08/19/2022 / By JD Heyes
Even as the Treasury Department is set to get billions of dollars in funding to hire tens of thousands of new Internal Revenue Service employees, including armed enforcement agents, the IRS has been beefing up its SWAT cadres with new weapons, ammunition and gear.
Earlier this week, our dementia president, Joe Biden, signed a massive new spending bill that is misnamed the “Inflation Reduction Act,” which not only raises hundreds of billions in new taxes but it also spends lavishly on “green new deal” priorities while expanding the size and power of the federal government.
Included in that funding: A huge down payment on the hiring of some 87,000 new IRS staff and agents over the next decade as the agency prepares to shake down tens of millions of average Americans and small businesses as the government struggles to pay the massive interest on its gargantuan $30 trillion-plus national debt.
According to The National Pulse:
Reports of the agency’s massive spend on weapons and combat equipment appear to be at odds with its stated purpose of “providing America’s taxpayers top quality service by helping them understand and meet their tax responsibilities.” It also resurfaces as President Joe Biden deploying 87,000 new Internal Revenue Service (IRS) agents to audit Americans.
Prior to the minting of President Biden’s nearly 100,000 new IRS agents, the agency already had a sizable budget, of which tens of millions of dollars had been spent on purchasing military-oriented gear.
In reality, the IRS has been arming up for years, and during both Republican and Democratic administrations and congresses. Between the fiscal years 2006 and 2019, the IRS spent $21.3 million on firearms, ammo, military-style gear and other similar items, stockpiling more than 4,500 firearms — rifles, handguns, shotguns — and 5 million rounds of ammunition, enough to outfit an understrength Army division.
According to Open The Books, a government watchdog organization, between the fiscal years 2015 and 2019, the IRS spent roughly $8.7 million, $4.5 million of which was on firearms and ammunition, while the remaining $4-plus million was spent on military and combat gear.
“As of January 1, 2019, the IRS owned 4,600 guns and stockpiled 5 million rounds of ammunition. This included 621 shotguns, 539 long-barrel rifles, [and] 15 submachine guns,” explains Open The Books in its report, “The Militarization of The U.S. Executive Agencies.”
The firearms and ammo are likely intended for roughly 2,000 IRS special agents who are “investigative forensic accountants utilizing specialized technology to uncover sophisticated schemes to defraud the government, as well as assist in counterterrorism and anti-narcotics efforts,” Open The Books reported.
This number of special agents is only going to grow, by the way, as the agency seeks to hire more personnel than several federal law enforcement agencies combined such as the U.S. Marshals Service, Secret Service and Border Patrol.
William Henck, who previously worked as a lawyer for the IRS until 2017 and who was terminated for allegedly revealing sensitive information to the media about how the IRS failed to identify a multi-billion-dollar corporate tax credit scheme that involved black liquor, said Democrats’ claims the new IRS staff will only target wealthy Americans is a joke.
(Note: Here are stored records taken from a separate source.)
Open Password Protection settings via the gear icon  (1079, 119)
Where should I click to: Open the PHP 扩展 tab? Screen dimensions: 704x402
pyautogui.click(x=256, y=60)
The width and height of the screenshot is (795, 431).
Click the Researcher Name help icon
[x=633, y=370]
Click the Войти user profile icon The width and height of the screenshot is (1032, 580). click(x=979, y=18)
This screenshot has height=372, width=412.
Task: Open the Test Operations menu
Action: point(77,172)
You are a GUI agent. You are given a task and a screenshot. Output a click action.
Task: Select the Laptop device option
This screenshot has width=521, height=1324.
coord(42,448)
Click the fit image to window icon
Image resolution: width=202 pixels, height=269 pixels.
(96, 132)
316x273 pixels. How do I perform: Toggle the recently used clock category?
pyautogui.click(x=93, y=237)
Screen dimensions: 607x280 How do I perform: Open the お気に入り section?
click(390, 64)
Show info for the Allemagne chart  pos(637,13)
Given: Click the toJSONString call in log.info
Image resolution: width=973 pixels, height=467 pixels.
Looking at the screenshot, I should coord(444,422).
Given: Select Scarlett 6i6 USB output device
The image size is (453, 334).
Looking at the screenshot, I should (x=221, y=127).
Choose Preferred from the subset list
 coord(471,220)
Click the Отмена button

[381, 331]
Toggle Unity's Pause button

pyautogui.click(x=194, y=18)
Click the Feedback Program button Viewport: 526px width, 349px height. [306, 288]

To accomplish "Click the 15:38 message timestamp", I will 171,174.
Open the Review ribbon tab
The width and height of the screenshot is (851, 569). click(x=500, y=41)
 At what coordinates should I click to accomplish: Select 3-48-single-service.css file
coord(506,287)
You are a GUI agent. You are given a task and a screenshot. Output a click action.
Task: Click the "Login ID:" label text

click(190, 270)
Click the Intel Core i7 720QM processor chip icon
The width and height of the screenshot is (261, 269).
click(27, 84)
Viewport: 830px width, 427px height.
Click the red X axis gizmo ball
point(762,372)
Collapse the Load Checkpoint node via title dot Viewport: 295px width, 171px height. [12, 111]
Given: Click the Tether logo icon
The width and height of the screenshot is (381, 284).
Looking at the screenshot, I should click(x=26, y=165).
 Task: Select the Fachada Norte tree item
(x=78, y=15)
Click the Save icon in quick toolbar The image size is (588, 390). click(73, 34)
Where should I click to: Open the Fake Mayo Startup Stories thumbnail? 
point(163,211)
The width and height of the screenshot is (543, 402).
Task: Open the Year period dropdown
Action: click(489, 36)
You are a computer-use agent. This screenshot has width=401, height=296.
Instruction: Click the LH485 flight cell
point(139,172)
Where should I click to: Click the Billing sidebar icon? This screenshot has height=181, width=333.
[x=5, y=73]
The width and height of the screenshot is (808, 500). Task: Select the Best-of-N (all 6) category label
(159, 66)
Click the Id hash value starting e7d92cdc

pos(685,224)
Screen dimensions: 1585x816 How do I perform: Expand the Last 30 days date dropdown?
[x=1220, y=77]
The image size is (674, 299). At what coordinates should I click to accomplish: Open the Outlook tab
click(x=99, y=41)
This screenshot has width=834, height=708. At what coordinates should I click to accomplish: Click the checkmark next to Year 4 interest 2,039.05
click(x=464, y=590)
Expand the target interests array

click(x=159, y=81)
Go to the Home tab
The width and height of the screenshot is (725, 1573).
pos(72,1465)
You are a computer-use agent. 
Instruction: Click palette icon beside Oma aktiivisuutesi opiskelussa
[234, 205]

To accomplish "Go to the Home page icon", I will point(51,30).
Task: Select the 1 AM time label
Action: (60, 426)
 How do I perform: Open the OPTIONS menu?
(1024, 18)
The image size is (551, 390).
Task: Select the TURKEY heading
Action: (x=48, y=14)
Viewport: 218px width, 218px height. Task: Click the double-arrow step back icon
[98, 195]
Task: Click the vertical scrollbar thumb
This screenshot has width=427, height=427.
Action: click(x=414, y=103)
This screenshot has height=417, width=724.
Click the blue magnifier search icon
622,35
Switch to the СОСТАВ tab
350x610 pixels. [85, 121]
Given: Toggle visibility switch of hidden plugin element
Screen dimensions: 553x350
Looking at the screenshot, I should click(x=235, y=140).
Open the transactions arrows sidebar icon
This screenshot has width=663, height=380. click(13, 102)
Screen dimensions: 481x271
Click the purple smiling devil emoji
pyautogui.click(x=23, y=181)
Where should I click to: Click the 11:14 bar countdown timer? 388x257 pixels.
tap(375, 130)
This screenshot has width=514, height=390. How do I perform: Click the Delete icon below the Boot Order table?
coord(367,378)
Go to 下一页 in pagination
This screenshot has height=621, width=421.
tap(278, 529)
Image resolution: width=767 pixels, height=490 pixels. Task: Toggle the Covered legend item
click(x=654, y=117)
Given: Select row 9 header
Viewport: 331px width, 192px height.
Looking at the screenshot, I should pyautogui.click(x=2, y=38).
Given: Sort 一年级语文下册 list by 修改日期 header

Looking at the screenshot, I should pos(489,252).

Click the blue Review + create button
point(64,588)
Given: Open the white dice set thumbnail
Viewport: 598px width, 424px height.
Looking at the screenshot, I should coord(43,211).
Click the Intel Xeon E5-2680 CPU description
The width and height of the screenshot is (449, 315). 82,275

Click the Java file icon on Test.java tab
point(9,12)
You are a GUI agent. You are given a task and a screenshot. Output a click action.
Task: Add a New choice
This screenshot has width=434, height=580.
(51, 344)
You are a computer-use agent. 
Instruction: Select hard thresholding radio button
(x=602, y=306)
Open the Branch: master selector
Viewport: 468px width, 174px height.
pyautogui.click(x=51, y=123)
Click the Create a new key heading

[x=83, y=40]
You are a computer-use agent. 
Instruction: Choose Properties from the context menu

“The idea that they’re going to open things up and go after these big billionaires and large corporations is quite frankly bulls–t,” Henck told Fox Business. “It’s not going to happen. They’re going to give themselves bonuses and promotions and really nice conferences.”
“The big corporations and the billionaires are probably sitting back laughing right now,” he continued — which would make sense, given that high earners fund political campaigns.
He went on to say he thought it was “insane” to double the IRS budget, adding that auditors will be going after smallish and medium-sized businesses that don’t have the money to hire high-powered D.C. lobbyists (and lawyers).
“There will be considerable incentive to basically shake down taxpayers, and the advantage the IRS has is they have basically unlimited resources and no accountability, whereas a taxpayer has to weigh the cost of accountants, tax lawyers — fighting something in tax court,” he told FOX Business.